● **SHORT TASK 1**
Switch "foundation" to "wax sheets" in the beekeeping post and give that part again, beginning at the words "So I did a pagden" and stopping after "lock her in?".

● **SUPPLIED TEXT**

++++++++++

So I did a pagden a/s. Queen on original site. As this queen is so prolific I promoted her to a 14/12 box and gave a few drawn bb combs but mostly 14/12 foundation. I seem to recall erica saying something about nuc ing the queen. How exactly? And why? Do you lock her in?
The bees got very arsey due to the quite heavy rain so I just reassembled hive as a/s and ran. But I put supers with parent hive. Should I put them with a/s? Or split them?
I really don't want to lose my fave queen. :(
Any helpful comments guys?
 
Hi Obee1,
Make sure you put a QX on the AS until HM is nice and fat again otherwise she may very well be off!
 
You should have carried on swapping brood in the bottom for vacated comb in the top - are you telling me she filled a whole brood box in nineteen days?

++++++++++

● **SUPPLIED MATERIAL**
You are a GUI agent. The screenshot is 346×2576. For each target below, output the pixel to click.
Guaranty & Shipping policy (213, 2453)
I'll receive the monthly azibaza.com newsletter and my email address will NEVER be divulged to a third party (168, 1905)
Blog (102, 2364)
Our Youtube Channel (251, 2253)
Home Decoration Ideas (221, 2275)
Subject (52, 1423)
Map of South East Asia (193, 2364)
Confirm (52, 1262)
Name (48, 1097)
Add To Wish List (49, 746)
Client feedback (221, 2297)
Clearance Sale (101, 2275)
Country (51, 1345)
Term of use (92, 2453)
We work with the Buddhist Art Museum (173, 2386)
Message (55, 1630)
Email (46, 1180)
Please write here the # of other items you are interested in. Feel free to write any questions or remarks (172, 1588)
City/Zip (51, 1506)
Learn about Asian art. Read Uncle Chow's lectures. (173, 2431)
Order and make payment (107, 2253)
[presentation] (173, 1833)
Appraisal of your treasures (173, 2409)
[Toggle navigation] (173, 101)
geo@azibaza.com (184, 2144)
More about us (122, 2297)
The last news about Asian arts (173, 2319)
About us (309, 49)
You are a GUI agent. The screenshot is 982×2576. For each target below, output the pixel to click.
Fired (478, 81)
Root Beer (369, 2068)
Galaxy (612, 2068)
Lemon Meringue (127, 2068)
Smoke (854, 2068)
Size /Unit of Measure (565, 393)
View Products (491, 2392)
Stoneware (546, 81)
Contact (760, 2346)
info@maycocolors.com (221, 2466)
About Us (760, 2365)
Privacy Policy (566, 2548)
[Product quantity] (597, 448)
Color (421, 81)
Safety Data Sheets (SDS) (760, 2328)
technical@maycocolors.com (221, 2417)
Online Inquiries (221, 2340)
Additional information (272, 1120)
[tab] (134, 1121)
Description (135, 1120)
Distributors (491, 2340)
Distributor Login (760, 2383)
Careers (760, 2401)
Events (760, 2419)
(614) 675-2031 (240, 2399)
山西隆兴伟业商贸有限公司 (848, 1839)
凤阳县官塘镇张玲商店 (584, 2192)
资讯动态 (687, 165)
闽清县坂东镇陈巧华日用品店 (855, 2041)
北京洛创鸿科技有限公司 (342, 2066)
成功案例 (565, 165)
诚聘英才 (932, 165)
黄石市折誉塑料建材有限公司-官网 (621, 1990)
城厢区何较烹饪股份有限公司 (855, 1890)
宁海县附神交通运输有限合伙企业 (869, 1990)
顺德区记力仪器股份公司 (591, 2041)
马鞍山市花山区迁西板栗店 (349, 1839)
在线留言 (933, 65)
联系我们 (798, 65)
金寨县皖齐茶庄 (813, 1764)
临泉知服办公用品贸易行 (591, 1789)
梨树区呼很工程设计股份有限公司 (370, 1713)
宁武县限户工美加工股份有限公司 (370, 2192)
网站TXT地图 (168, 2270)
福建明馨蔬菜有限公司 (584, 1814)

++++++++++

● **SHORT TASK 2**
Copy the rows word for word, beginning at the first line of the rows and stopping after the line that has "在线留言 (933, 65)".

● **RIGHT ANSWER 1**
So I did a pagden a/s. Queen on original site. As this queen is so prolific I promoted her to a 14/12 box and gave a few drawn bb combs but mostly 14/12 wax sheets. I seem to recall erica saying something about nuc ing the queen. How exactly? And why? Do you lock her in?

● **RIGHT ANSWER 2**
You are a GUI agent. The screenshot is 346×2576. For each target below, output the pixel to click.
Guaranty & Shipping policy (213, 2453)
I'll receive the monthly azibaza.com newsletter and my email address will NEVER be divulged to a third party (168, 1905)
Blog (102, 2364)
Our Youtube Channel (251, 2253)
Home Decoration Ideas (221, 2275)
Subject (52, 1423)
Map of South East Asia (193, 2364)
Confirm (52, 1262)
Name (48, 1097)
Add To Wish List (49, 746)
Client feedback (221, 2297)
Clearance Sale (101, 2275)
Country (51, 1345)
Term of use (92, 2453)
We work with the Buddhist Art Museum (173, 2386)
Message (55, 1630)
Email (46, 1180)
Please write here the # of other items you are interested in. Feel free to write any questions or remarks (172, 1588)
City/Zip (51, 1506)
Learn about Asian art. Read Uncle Chow's lectures. (173, 2431)
Order and make payment (107, 2253)
[presentation] (173, 1833)
Appraisal of your treasures (173, 2409)
[Toggle navigation] (173, 101)
geo@azibaza.com (184, 2144)
More about us (122, 2297)
The last news about Asian arts (173, 2319)
About us (309, 49)
You are a GUI agent. The screenshot is 982×2576. For each target below, output the pixel to click.
Fired (478, 81)
Root Beer (369, 2068)
Galaxy (612, 2068)
Lemon Meringue (127, 2068)
Smoke (854, 2068)
Size /Unit of Measure (565, 393)
View Products (491, 2392)
Stoneware (546, 81)
Contact (760, 2346)
info@maycocolors.com (221, 2466)
About Us (760, 2365)
Privacy Policy (566, 2548)
[Product quantity] (597, 448)
Color (421, 81)
Safety Data Sheets (SDS) (760, 2328)
technical@maycocolors.com (221, 2417)
Online Inquiries (221, 2340)
Additional information (272, 1120)
[tab] (134, 1121)
Description (135, 1120)
Distributors (491, 2340)
Distributor Login (760, 2383)
Careers (760, 2401)
Events (760, 2419)
(614) 675-2031 (240, 2399)
山西隆兴伟业商贸有限公司 (848, 1839)
凤阳县官塘镇张玲商店 (584, 2192)
资讯动态 (687, 165)
闽清县坂东镇陈巧华日用品店 (855, 2041)
北京洛创鸿科技有限公司 (342, 2066)
成功案例 (565, 165)
诚聘英才 (932, 165)
黄石市折誉塑料建材有限公司-官网 (621, 1990)
城厢区何较烹饪股份有限公司 (855, 1890)
宁海县附神交通运输有限合伙企业 (869, 1990)
顺德区记力仪器股份公司 (591, 2041)
马鞍山市花山区迁西板栗店 (349, 1839)
在线留言 (933, 65)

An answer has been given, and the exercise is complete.